## Yazılı alıştırma A
Danıştay kararından sonra gelen veri satırlarının tamamını, boş satırları atlayarak numaralı bir liste halinde yaz ve resimleri cevaba alma.

Danıştay Kararı 13. Daire 2005/824 E. 2005/2667 K. 18.05.2005 T.

13. Daire         2005/824 E.  ,  2005/2667 K.
T.C.
D A N I Ş T A Y
ONÜÇÜNCÜ DAİRE
Esas No: 2005/824
Karar No: 2005/2667

Temyiz İsteminde Bulunan: …
Vekili: …
Karşı Taraf: 1-Bankacılık Düzenleme ve Denetleme Kurumu
Vekili: …
2-Sermaye Piyasası Kurulu
Vekili: …

İstemin Özeti: … İdare Mahkemesi’nin … tarihli ve E: …, K: … sayılı kararının; davalıların görevlerini ihmal suretiyle küçük yatırımcıları bilgilendirme görevlerini yerine getirmeyerek zarara uğranılmasına neden olunduğu ileri sürülerek bozulması istenilmektedir.

Savunmanın Özeti: Temyiz isteminin reddi gerektiği savunulmuştur.

Danıştay Tetkik Hakimi …’un Düşüncesi: Yasal dayanaktan yoksun temyiz isteminin reddiyle mahkeme karırının onanması gerektiği düşünülmektedir.

Danıştay Savcısı …’ın Düşüncesi: İdare ve vergi mahkemelerince verilen kararların temyizen incelenerek bozulabilmesi için, 2577 sayılı İdari Yargılama Usulü Kanununun 49 uncu maddesinin birinci fıkrasında belirtilen nedenlerin bulunması gerekmektedir.
Temyiz dilekçesinde öne sürülen hususlar, söz konusu maddede yazılı nedenlerden hiçbirisine uymadığından, istemin reddi ile temyiz edilen Mahkeme kararının onanmasının uygun olacağı düşünülmektedir.

## Yazılı alıştırma B
Danıştay kararında "Danıştay Savcısı …’ın" sözlerinden aşağıya doğru "uygun olacağı düşünülmektedir." sözlerine kadar uzanan bölümü, "onanmasının" yerine "bozulmasının" sözünü getirerek yeniden yaz.

Çıkarılan veri kayıtları:
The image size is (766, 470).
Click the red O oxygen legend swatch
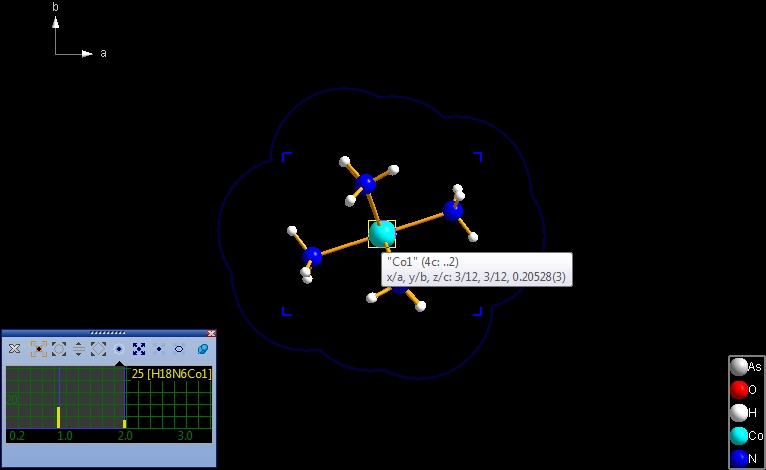click(x=739, y=390)
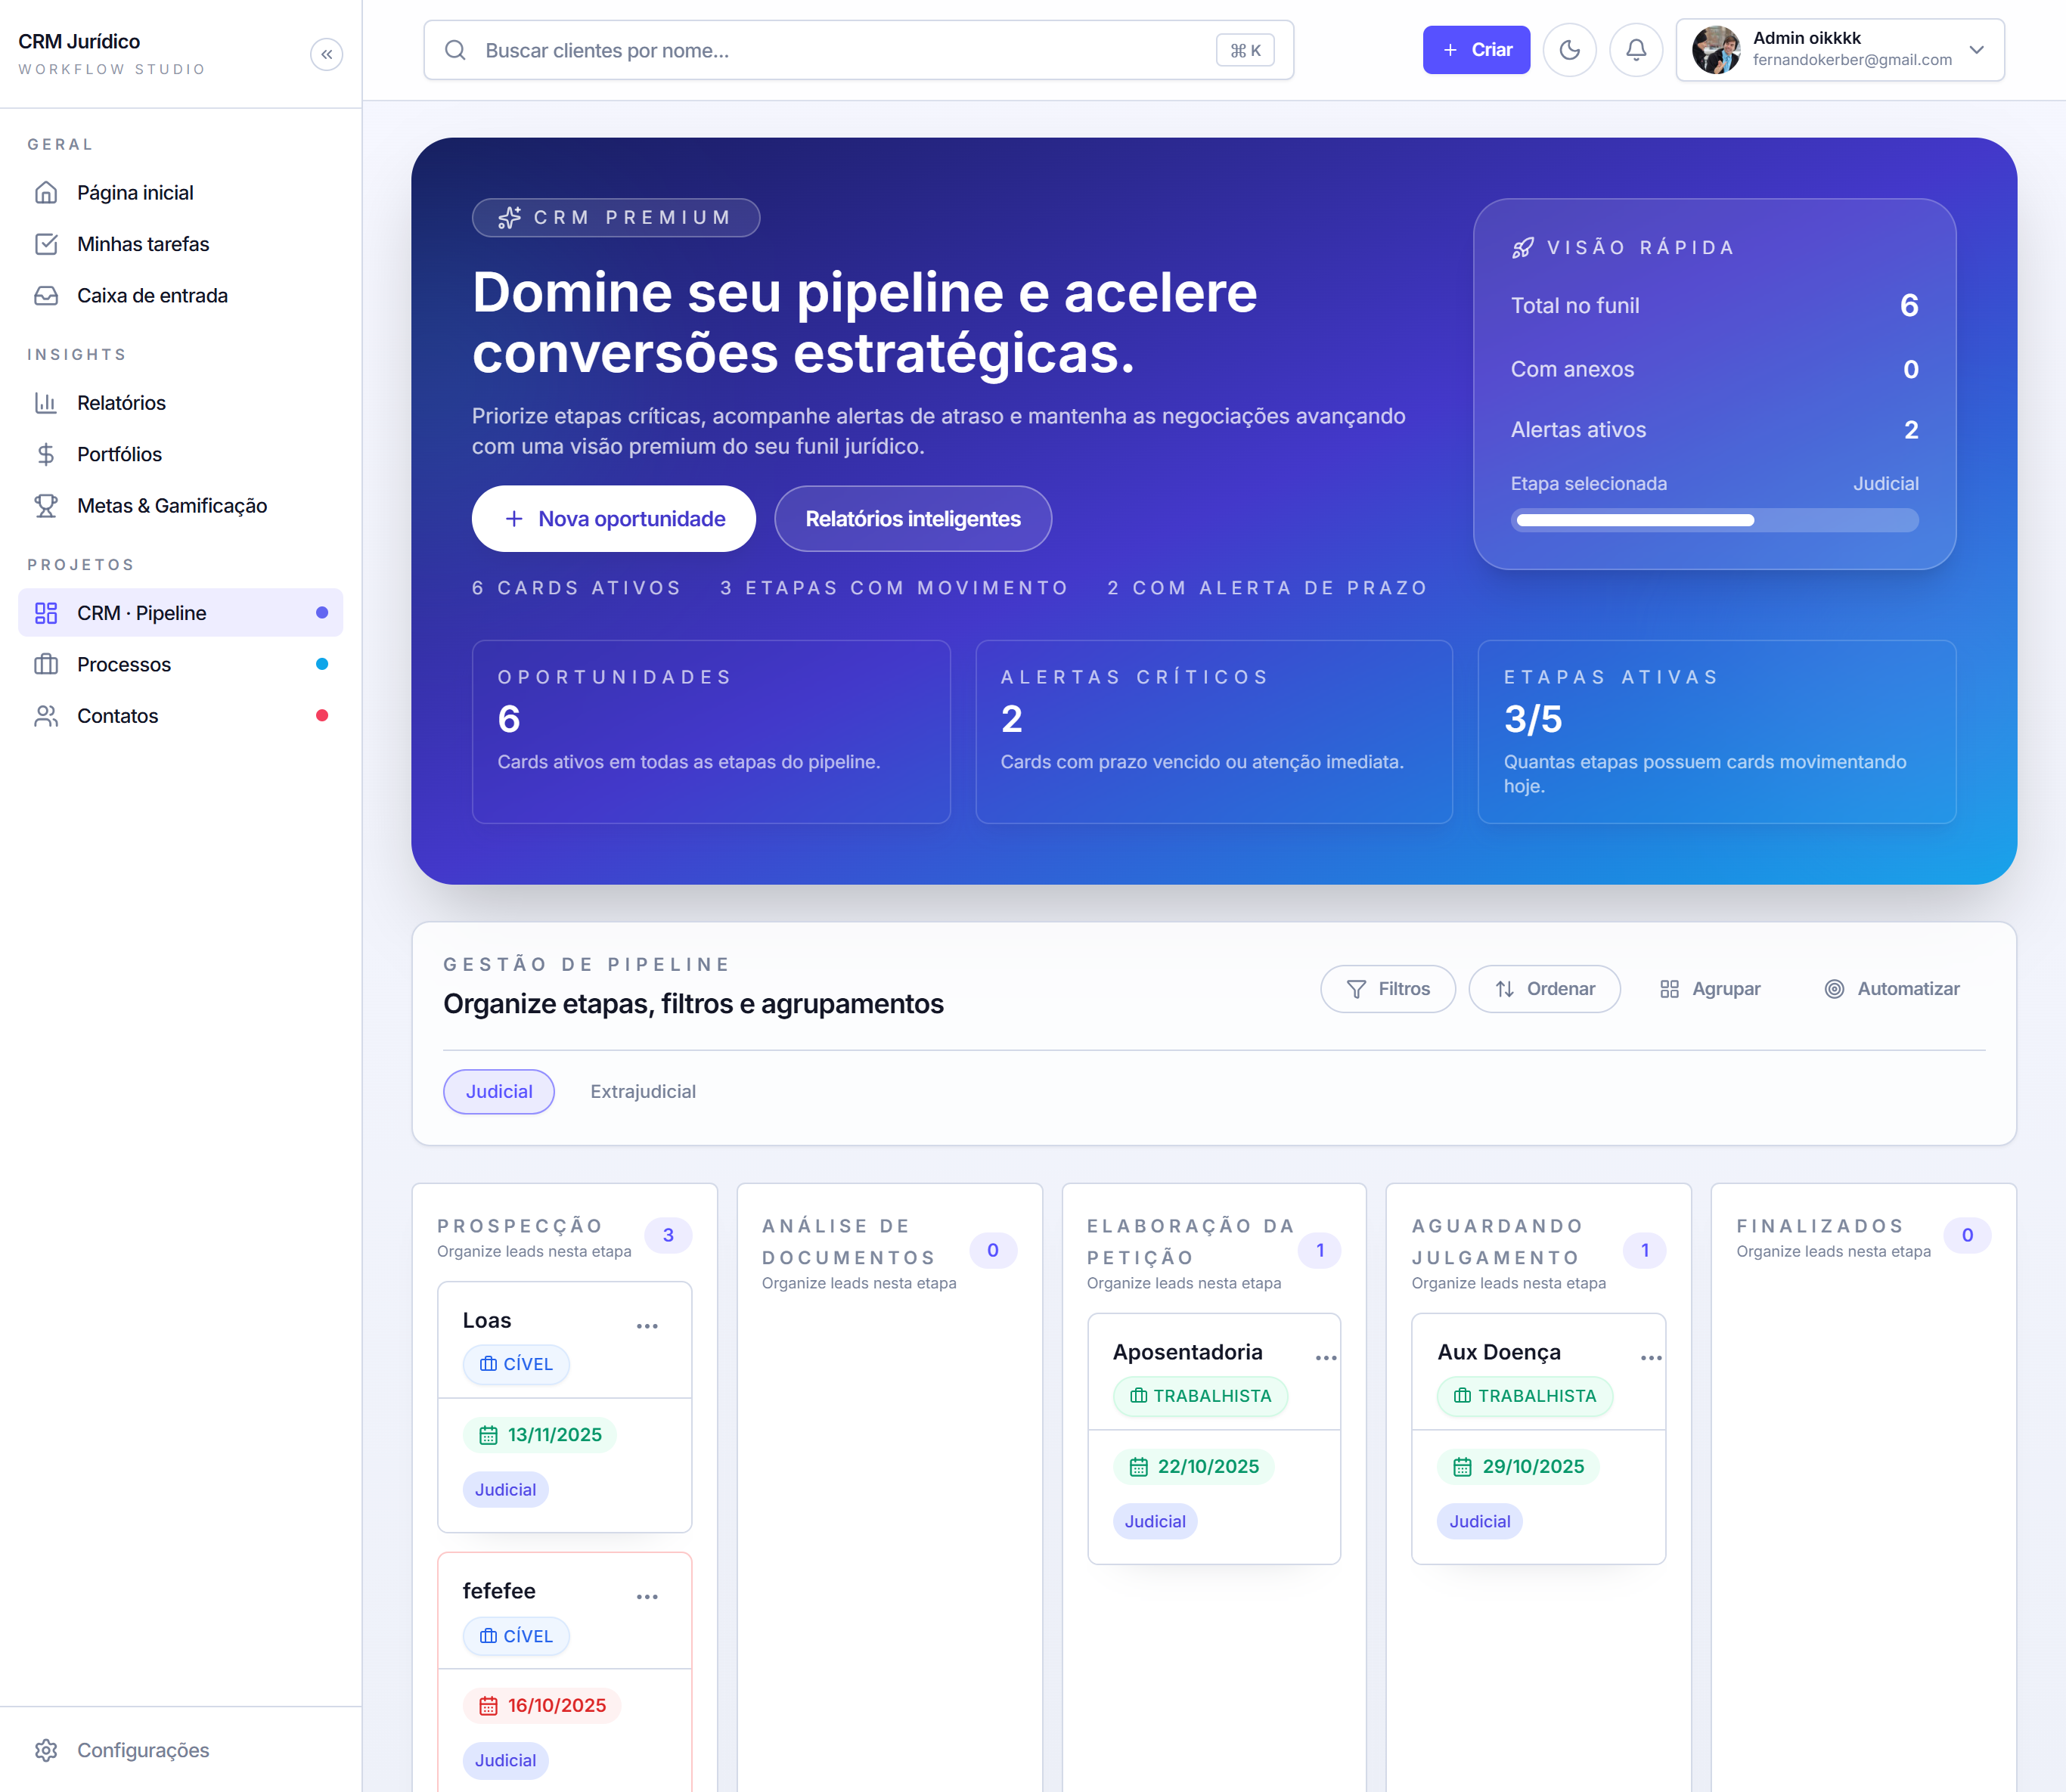This screenshot has width=2066, height=1792.
Task: Go to Metas & Gamificação trophy
Action: tap(171, 506)
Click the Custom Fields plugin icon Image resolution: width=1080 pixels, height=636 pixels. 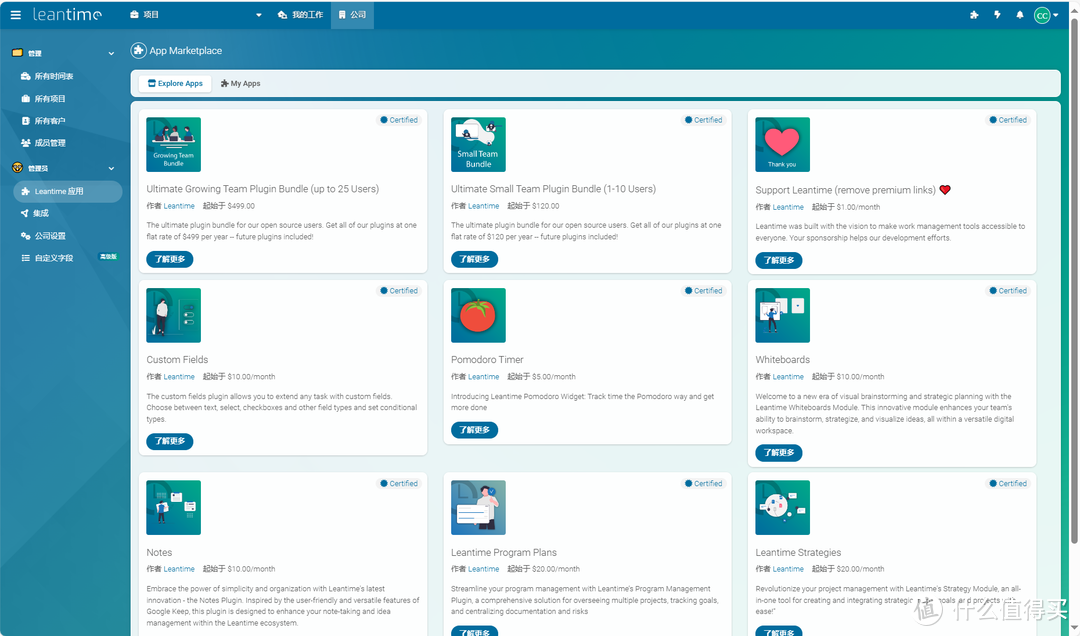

## Doğru sonuç A
1. The image size is (766, 470).
2. Click the red O oxygen legend swatch
3. click(x=739, y=390)
4. This screenshot has width=2066, height=1792.
5. Task: Go to Metas & Gamificação trophy
6. Action: tap(171, 506)
7. Click the Custom Fields plugin icon Image resolution: width=1080 pixels, height=636 pixels. 

## Doğru sonuç B
Danıştay Savcısı …’ın Düşüncesi: İdare ve vergi mahkemelerince verilen kararların temyizen incelenerek bozulabilmesi için, 2577 sayılı İdari Yargılama Usulü Kanununun 49 uncu maddesinin birinci fıkrasında belirtilen nedenlerin bulunması gerekmektedir.
Temyiz dilekçesinde öne sürülen hususlar, söz konusu maddede yazılı nedenlerden hiçbirisine uymadığından, istemin reddi ile temyiz edilen Mahkeme kararının bozulmasının uygun olacağı düşünülmektedir.